## WHAT IS REQUIRED
Would you write out the entries below, every one of them, exactly?

## DATASET RECORDS

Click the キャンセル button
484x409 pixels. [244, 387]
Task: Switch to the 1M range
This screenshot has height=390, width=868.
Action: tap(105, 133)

## TASK RESPONSE
Click the キャンセル button
484x409 pixels. [244, 387]
Task: Switch to the 1M range
This screenshot has height=390, width=868.
Action: tap(105, 133)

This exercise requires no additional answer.